— START Exercise inputs —
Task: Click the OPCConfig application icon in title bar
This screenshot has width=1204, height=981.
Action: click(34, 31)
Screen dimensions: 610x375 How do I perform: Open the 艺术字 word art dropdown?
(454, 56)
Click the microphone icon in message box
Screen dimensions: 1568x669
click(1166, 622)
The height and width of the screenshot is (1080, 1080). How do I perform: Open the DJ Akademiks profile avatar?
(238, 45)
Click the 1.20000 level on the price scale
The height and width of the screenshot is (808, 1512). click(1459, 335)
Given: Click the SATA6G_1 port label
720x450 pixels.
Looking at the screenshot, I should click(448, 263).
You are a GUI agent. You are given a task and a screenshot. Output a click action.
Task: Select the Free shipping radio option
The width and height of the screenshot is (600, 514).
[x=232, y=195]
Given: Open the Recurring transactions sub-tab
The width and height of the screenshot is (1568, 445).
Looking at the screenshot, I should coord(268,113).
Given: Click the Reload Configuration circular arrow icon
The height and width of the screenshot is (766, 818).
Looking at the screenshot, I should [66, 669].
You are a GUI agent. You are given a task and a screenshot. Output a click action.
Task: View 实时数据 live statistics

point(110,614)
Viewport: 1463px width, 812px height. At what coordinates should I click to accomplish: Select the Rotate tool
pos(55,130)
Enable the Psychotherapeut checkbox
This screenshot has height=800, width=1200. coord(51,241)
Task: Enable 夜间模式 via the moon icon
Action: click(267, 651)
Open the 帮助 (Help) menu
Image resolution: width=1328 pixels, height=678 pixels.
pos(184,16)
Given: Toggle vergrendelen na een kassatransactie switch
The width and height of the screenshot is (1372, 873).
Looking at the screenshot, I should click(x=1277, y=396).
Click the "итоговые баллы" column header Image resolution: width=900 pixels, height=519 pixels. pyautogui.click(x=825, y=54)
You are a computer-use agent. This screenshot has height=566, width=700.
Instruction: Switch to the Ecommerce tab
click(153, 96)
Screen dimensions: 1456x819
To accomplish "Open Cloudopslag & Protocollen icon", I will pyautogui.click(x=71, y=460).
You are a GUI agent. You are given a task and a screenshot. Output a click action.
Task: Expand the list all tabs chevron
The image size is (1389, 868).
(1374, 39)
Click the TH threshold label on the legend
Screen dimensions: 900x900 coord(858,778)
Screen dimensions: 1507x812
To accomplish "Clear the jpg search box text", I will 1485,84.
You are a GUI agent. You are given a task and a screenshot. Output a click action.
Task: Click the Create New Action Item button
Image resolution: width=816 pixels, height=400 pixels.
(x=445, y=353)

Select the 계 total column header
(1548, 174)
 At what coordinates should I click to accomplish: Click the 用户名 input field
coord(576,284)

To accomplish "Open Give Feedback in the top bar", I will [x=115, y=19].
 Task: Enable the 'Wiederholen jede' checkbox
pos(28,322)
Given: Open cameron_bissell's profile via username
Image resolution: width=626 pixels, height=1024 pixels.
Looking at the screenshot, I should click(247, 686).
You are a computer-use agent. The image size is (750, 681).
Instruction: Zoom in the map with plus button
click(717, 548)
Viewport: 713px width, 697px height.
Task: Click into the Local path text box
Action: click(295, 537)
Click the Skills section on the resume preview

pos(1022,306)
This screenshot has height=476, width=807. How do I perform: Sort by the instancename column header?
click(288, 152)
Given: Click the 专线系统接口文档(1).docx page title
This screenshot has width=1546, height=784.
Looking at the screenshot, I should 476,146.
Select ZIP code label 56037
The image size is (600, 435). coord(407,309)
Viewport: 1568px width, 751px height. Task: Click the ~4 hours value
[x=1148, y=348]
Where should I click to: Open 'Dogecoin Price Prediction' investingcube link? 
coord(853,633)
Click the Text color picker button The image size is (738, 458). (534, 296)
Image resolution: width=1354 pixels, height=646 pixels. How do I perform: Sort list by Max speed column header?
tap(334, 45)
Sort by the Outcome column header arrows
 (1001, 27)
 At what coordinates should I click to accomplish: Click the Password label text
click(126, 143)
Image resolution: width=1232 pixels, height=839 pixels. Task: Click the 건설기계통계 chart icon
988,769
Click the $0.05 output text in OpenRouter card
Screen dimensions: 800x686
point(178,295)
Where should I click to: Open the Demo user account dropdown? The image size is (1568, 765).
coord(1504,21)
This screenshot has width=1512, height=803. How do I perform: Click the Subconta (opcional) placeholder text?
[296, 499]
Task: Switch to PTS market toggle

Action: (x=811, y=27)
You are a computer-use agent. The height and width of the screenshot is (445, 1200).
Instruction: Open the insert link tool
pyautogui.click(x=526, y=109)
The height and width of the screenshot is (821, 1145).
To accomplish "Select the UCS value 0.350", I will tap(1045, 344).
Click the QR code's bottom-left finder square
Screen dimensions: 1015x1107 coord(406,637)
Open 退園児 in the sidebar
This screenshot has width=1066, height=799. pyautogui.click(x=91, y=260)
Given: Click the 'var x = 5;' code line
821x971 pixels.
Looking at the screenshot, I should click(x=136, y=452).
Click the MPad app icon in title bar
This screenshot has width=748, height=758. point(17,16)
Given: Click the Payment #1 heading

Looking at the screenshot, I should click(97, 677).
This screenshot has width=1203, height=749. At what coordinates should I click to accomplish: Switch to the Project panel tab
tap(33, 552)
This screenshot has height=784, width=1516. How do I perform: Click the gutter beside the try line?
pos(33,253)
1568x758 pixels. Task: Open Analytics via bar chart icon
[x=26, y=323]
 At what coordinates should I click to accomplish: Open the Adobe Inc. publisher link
— END Exercise inputs —
» **Task prompt**: Turn the records into a numbered list with the blank lines dropped, starting at the line that contains "This screenshot has height=784, width=1516." and running through the last line of the records.

» **Written solution**:
1. This screenshot has height=784, width=1516. How do I perform: Click the gutter beside the try line?
2. pos(33,253)
3. 1568x758 pixels. Task: Open Analytics via bar chart icon
4. [x=26, y=323]
5.  At what coordinates should I click to accomplish: Open the Adobe Inc. publisher link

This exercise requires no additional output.